China Mobile is facing a dilemma over whether to charge users of WeChat (微信) – a mobile text and voice messaging service run by Tencent.

If China Mobile decides to charge for this and similar services, it will drive a number of small companies that are competing with WeChat to bankruptcy - effectively helping taking out WeChat's competition for them.  

Alternatively, if it decides not to charge, WeChat will continue to grow rapidly and be a dominant force in China's mobile market. Indeed it will grow so large that it will begin to take market share from China Mobile in all their value-added business lines, so no matter if it's content, advertising, online games or video, WeChat will be able to dominate - in fact, that's exactly what it's doing right now.

WeChat is a kind of "OTT" (Over the Top) service, referring to when internet companies develop certain data services without telecom operators' permission. Application services offered by Google, Apple, Skype and Netflix in mobile stores fall into this category, as do QQ, WeChat and NV (network video) in China.

Now many OTT service providers directly serve their users and collect fees, leaving operators like China Mobile who serve as the "information pipeline" without any economic benefit.

iFreeTalk (畅聊) for example, has features like SMS and free calling. It attracted nearly one million young users soon after it got financing and entered the market. But it hasn't turned a profit.

Small OTT companies like iFreeTalk abound. Not only do they need to pay salaries for online staff and promotion, but they also have to compete with giant companies that have enormous user bases and deep pockets.

So if China Mobile starts charging for OTT services, small companies like iFreeTalk will disappear.

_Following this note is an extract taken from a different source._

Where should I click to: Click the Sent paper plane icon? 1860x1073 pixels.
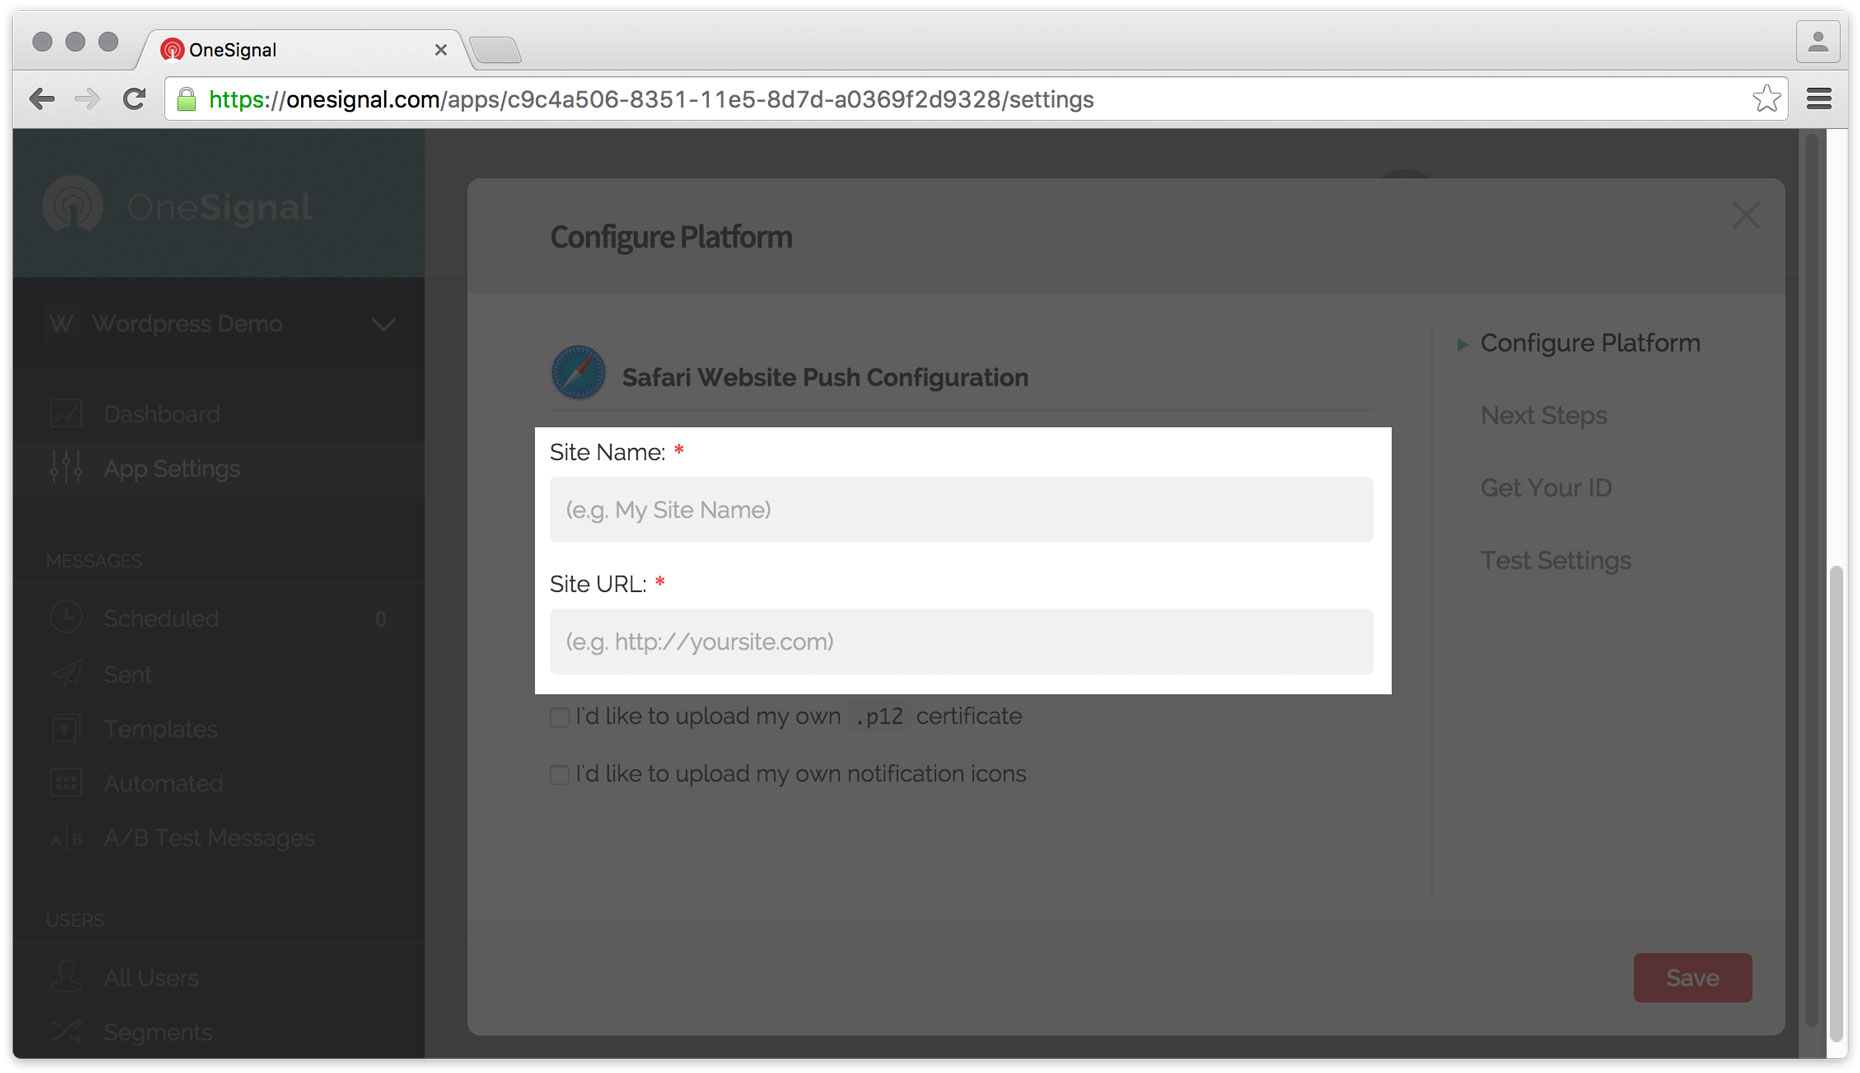(66, 674)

If that happens, China Mobile will only strengthen Tencent's position in the market at the expense of greater competition.

Another issue is how to charge. One way is to make customers pay a monthly fee to use WeChat, which is currently free, and then divide the profits between Tencent and China Mobile. But is it reasonable for China Mobile to share profits for Tencent's own app just because it provides the "information pipeline?" That would be like a restaurant achieving great success, then a utility provider like the water company demanding a fixed percentage of the profits.

It seems rather ridiculous, but China Mobile as the utility operator is considering it. The more reasonable alternative seems to be China Mobile using its "pipeline" to charge for WeChat by making users pay for the extra internet traffic in their phone package fees. But China Mobile is afraid to do this because raising its phone package prices will be unpopular and may cost the company customers.

Actually, China Mobile has pushed some of its own OTT services like Fetion (飞信) through package promotions, free texting and MMS (multimedia message), which gives it some advantages over other OTT services.

However, this is an era of free market competition where the preferences of users rule.

Fetion hasn't been popular, which tells us all we need to know: it's not the future of China Mobile.

Without its own OTT service, the only way that China Mobile can become part of the action is to cooperate with other companies and support them.